TASK INSTRUCTIONS
For this exercise, reproduce the entries below exactly, but only from the line containing "Esporte (122, 109)" through the line containing "Início (45, 109)", both included.

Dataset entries
┄┄┄┄┄┄┄┄┄┄┄┄┄┄┄┄┄┄┄┄

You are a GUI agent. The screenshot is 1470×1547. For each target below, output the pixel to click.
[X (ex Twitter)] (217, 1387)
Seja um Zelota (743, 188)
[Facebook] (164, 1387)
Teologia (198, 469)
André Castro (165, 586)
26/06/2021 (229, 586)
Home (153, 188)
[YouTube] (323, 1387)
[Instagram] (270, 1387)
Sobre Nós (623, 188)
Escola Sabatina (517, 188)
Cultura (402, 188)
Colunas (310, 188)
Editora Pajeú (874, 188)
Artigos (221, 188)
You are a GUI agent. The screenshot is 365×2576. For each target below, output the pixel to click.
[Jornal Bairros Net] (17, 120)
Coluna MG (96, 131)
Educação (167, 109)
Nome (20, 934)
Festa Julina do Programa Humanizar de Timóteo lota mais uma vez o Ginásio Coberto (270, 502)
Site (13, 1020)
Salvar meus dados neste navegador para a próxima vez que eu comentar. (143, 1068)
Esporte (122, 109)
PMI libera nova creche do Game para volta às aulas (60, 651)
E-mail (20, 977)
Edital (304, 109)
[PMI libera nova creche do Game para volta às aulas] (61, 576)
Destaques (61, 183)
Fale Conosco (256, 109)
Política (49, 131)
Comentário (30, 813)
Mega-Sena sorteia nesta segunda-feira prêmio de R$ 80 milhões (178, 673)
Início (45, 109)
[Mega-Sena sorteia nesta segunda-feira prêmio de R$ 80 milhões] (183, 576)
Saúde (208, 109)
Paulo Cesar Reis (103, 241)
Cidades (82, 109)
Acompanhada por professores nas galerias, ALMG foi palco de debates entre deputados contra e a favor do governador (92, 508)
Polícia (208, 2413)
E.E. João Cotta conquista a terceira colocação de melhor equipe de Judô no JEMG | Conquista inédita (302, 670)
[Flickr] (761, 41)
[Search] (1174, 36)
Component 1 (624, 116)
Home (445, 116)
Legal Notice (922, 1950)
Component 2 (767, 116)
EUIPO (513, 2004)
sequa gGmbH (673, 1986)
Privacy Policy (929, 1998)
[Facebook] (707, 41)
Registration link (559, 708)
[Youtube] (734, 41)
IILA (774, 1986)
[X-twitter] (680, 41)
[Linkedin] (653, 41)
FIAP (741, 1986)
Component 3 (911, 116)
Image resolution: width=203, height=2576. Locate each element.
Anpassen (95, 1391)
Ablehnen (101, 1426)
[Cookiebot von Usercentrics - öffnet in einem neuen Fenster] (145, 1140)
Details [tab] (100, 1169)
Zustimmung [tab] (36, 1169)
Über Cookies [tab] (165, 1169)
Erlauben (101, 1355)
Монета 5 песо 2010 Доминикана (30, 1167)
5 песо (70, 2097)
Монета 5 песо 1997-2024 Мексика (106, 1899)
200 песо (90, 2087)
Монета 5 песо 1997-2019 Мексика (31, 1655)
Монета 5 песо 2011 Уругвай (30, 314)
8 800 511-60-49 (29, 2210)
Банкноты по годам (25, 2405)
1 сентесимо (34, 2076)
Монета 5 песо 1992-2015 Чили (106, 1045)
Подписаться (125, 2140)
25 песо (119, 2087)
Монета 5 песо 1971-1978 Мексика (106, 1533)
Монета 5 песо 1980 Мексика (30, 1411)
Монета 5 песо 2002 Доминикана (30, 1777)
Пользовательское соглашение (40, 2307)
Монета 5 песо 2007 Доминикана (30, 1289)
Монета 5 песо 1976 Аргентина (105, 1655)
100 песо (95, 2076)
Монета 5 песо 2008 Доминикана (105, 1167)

┄┄┄┄┄┄┄┄┄┄┄┄┄┄┄┄┄┄┄┄

SOLUTION TO THE PROBLEM
Esporte (122, 109)
PMI libera nova creche do Game para volta às aulas (60, 651)
E-mail (20, 977)
Edital (304, 109)
[PMI libera nova creche do Game para volta às aulas] (61, 576)
Destaques (61, 183)
Fale Conosco (256, 109)
Política (49, 131)
Comentário (30, 813)
Mega-Sena sorteia nesta segunda-feira prêmio de R$ 80 milhões (178, 673)
Início (45, 109)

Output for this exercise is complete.